Le donne devono aver gli stessi diritti degli uomini: ”e’ sbagliato e imbarazzante che ancora nel 2014 guadagnino meno” degli uomini. Il presidente americano, Barack Obama, rilancia le donne nel suo discorso dello Stato dell’Unione e le mette al centro del suo intervento. La conferma arriva anche dalla lista delle invitate: accanto alla First lady, Michelle Obama, siedono Mary Barra, il primo amministratore delegato donna di General Motors e dell’industria automobilistica, ma anche Sabrina Simone, mamma single che, dopo il college, e’ approdata all’Air Force.

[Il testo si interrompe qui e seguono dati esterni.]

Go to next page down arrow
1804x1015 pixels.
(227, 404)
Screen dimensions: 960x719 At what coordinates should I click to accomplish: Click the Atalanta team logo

La discesa in campo a favore del ‘gentil sesso’ non e’ nuova per Obama: gia’ nel 2012 si e’ schierato e ha piu’ volte ripetuto l’importanza del ruolo delle donne, auspicando gli stessi diritti. E proprio le donne lo hanno ‘ricompensato’, votandolo in modo massiccio e affermandosi come le maggiori sostenitrici della riforma sanitaria. L’importanza delle donne non sfugge neanche ai repubblicani, che affidano la risposta all’intervento di Obama a Cathy McMorris Rodgers, l’esponente repubblicana piu’ alta in grado. L’elettorato rosa e’ cruciale per il partito conservatore in vista dei prossimi turni elettorali, dalle elezioni di medio termine alla corsa alla Casa Bianca nel 2016, dove i democratici potrebbero sfoderare la carta Hillary Clinton.
Per i democratici mantenere l’attuale vantaggio sui repubblicani con le donne e’ essenziale, e per i conservatori recuperare il divario e’ altrettanto cruciale: da qui la scelta di una risposta al femminile allo stato dell’Unione. McMorris Rodgers ha avuto tre figli da quando e’ in Congresso ed e’ sposata con un colonnello della Marina, Brian Rodgers. ”Le donne rappresentano la meta’ della forza lavoro e guadagnano meno degli uomini, 77 cent ogni dollaro guadagnato da un uomo. Questo nel 2014 e’ sbagliato e imbarazzante” afferma Obama. ”Lavoriamo insieme per concedere alle donne le opportunita’ che meritano. Quando le donne hanno successo, l’America ha successo” mette in evidenza l’inquilino della Casa Bianca. Il ‘club rosa’ degli amministratori delegati donna ai vertici delle aziende americane e’ ancora esclusivo e ristretto: a Barra si aggiungono Ginni Rometty di Ibm, Indra Nooyi di Pepsi, Marissa Mayer di Yahoo!, Meg Whitman di Hewlett-Packard e Ursula Burns di Xerox.